The sequestration cuts that went into effect today are not just impacting the defense industry – they’re going to make it that much harder for college students to obtain and pay off their federal loans.
A White House report released today found that the sequestration cuts will result in an 8.2 percent across-the-board program cut for many college funding programs, including federal work-study programs and the Supplemental Education Opportunity Grant, which provides need-based grants to lower-income students pursuing postsecondary degrees. Pell Grants for fiscal year 2013 will be protected from the cuts, however.
Education Secretary Arne Duncan warned about the potential cuts during a White House briefing on Wednesday, noting that the cuts will impact lower- and middle-class students the most.
“That ($86 million cut) would mean for the fall as many as 70,000 students would lose access to grants and to work-study opportunities,” Duncan said during the briefing. “And if young people lose access to grants and lose access to work-study, my fear… is many of them would not be able to enroll in college, would not be able to go back. And, again, do we want a less-educated workforce?”
In a statement last year, Association of American Universities president Hunter Rawlings warned that the cuts to mandatory spending “would have a terrible short- and long-term impact on the nation’s investments in scientific research and education.”
Federal programs whose grants sustain university research will also be victim to the sequestration cuts. Among the programs affected include the National Science Foundation, the National Institutes of Health, and the National Endowment for the Humanities, which are all expected to face a 7.6 percent across-the-board cut to mandatory spending and an 8.2 percent cut to discretionary spending.

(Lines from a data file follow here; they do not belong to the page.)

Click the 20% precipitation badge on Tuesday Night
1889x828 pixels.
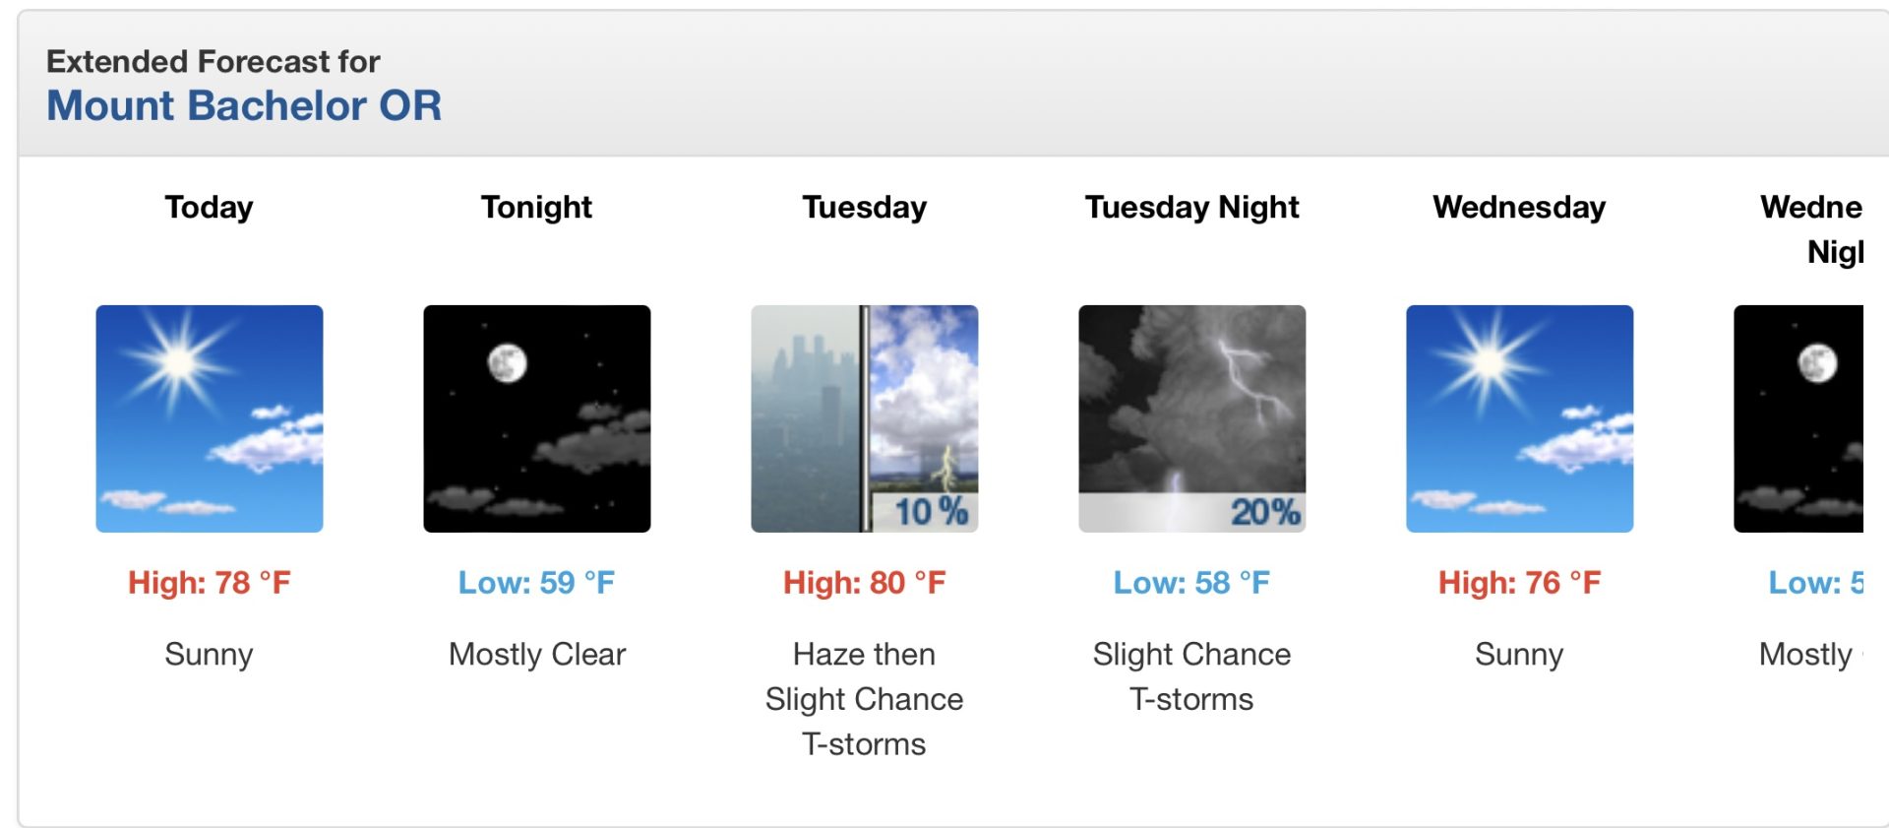(1266, 512)
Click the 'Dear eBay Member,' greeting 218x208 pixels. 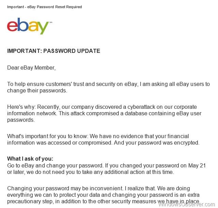(31, 68)
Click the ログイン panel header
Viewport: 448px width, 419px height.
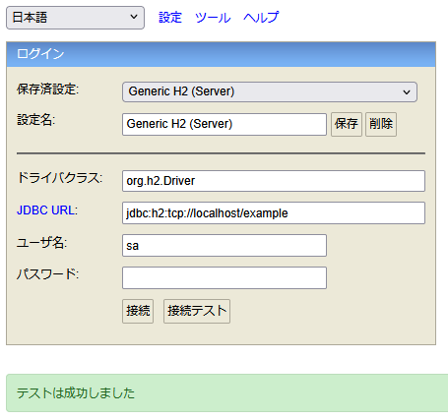tap(221, 54)
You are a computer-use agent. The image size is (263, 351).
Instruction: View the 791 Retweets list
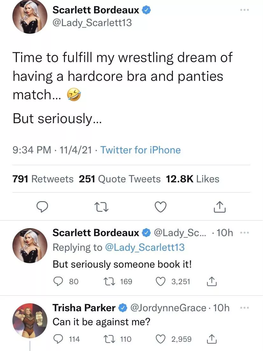pyautogui.click(x=43, y=179)
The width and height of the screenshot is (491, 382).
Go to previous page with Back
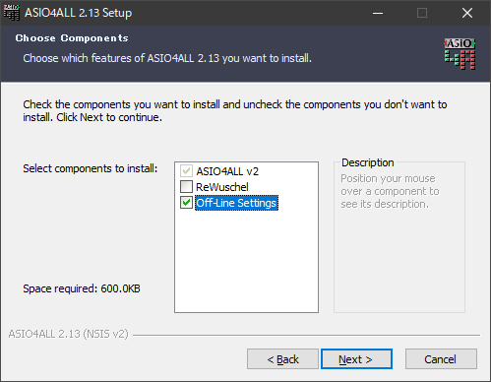coord(282,359)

According to the Student Aid Alliance, the federal government has already cut several programs in the past year, including the summer Pell Grant program, the in-school interest exemption for graduate and professional students, and the interest exemption during the ‘grace period’ that allowed students just out of school to get settled before accumulating interest on their loans. Eligibility to the Pell Grant program has already been cut for more than 100,000 students, and limited for hundreds of thousands more.